A year after their full length release 'THE GLOW'-an album which set a clear new direction for the band- DMA's return without warning with a new EP 'I Love You Unconditionally, Sure Am Going to Miss You'. Lucy Gray unravels this surprise release.
Emerging out of the woodwork unannounced, DMA’s return to their Hill’s End roots in this 4-track EP, titled I Love You Unconditionally, Sure Am Going To Miss You. An EP with nuanced suggestions about their musical direction proves to be an interesting as well as exciting release for fans. It seems odd that a band three studio albums deep into their career (not including one stellar MTV Unplugged album) should be releasing an EP, especially with no marketing behind it at all.
"Light guitar melodies and soft vocals from Tommy O'Dell balanced with grungy percussion and fast tempos defines this EP"
Upon reflection, this isn’t unexpected at all. Following their latest studio release, The Glow, the trio established their change in musical direction and growth as musicians. Although their typical rock edge wasn’t too far left behind, it was evident that the band has their sights set on new musical horizons and experimentation. Fans were given a record that shifted significantly from the band’s debut in Hills End, synonymously the record that had the most profound impact on their most dedicated fans. With this in mind, The Glow was always going to be a more testing record for existing fans.
Considering this, we might come to understand I Love You Unconditionally, Sure Am Going To Miss You as a love letter to the music that started it all. A self-produced record, it is raw to its core in the best way DMA’s know, yet retains the musical maturity found amongst the success of their previous years. Light guitar melodies and soft vocals from Tommy O'Dell balanced with grungy percussion and fast tempos defines this EP, and provides a short yet poignant burst of nostalgia for those who are familiar with the band’s discography.
We Are Midnight seems to be the staple track of the record, encompassing the DMA’s spirit that fans will be sure to grasp on to and the sort of spirit that makes their live shows an almost religious experience.
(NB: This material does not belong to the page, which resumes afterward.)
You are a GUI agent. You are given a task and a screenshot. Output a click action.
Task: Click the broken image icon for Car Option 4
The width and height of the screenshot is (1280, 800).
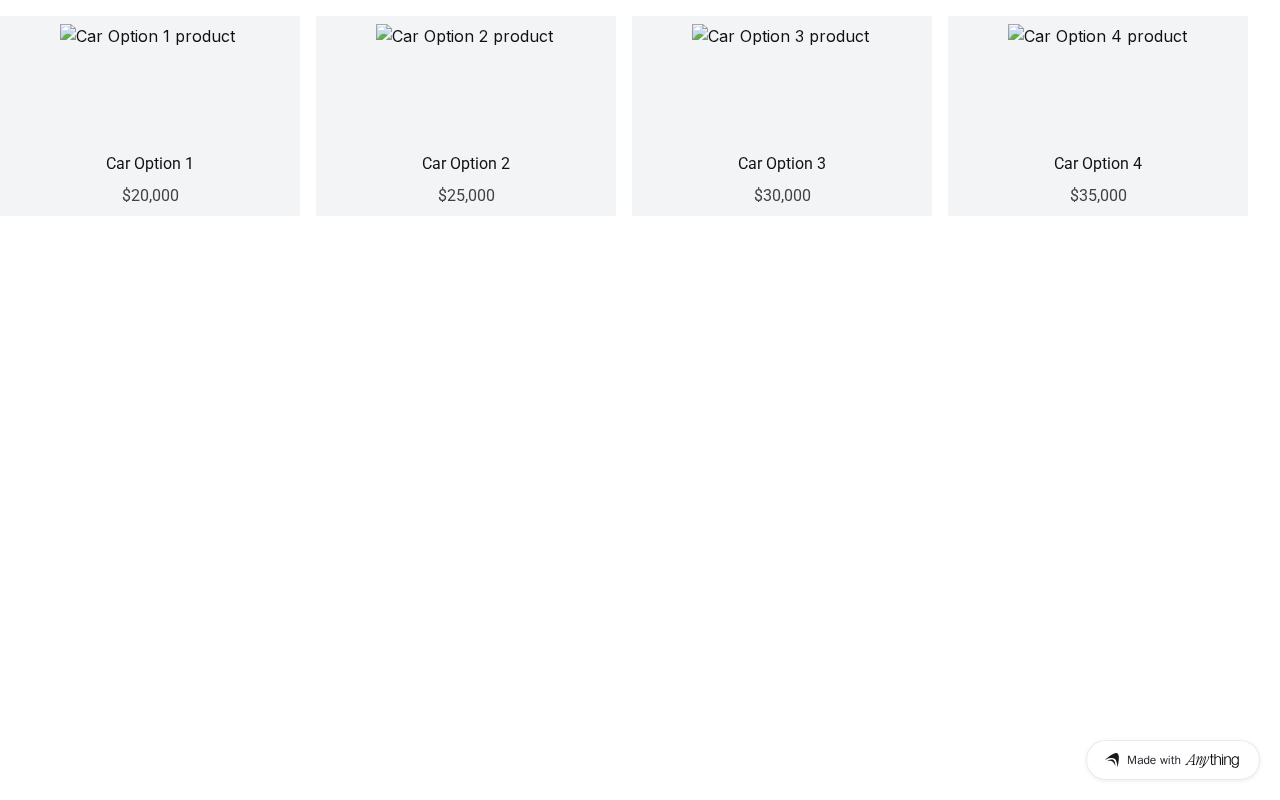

DMA’s do a great job of tonal balance within their records, and they have summarised this ability in this EP still, seeing a staple ballad in the track Junk Truck Head Fuck (not given away by the title). It would be unsurprising to see inclusions of any of the 4 tracks in their live shows, with the band being particularly astute to fan feedback online. for example adding Tape Deck Sick from their second studio album to their setlists after reaching out for setlist requests over social media.
The release of this EP seems perfectly crafted for the path the band are taking themselves on. It is self-aware enough to nod towards their previous successes in their debut album, and a tribute to this part of the band’s persona. Yet, it rejects any promise to permanently return to these sounds. The DMA's have created just an EP and not a studio album. It is a love note, not a novel, and if anything reinforces that DMA’s are artists with a self-awareness that their creative influences are changing, as is their musicianship.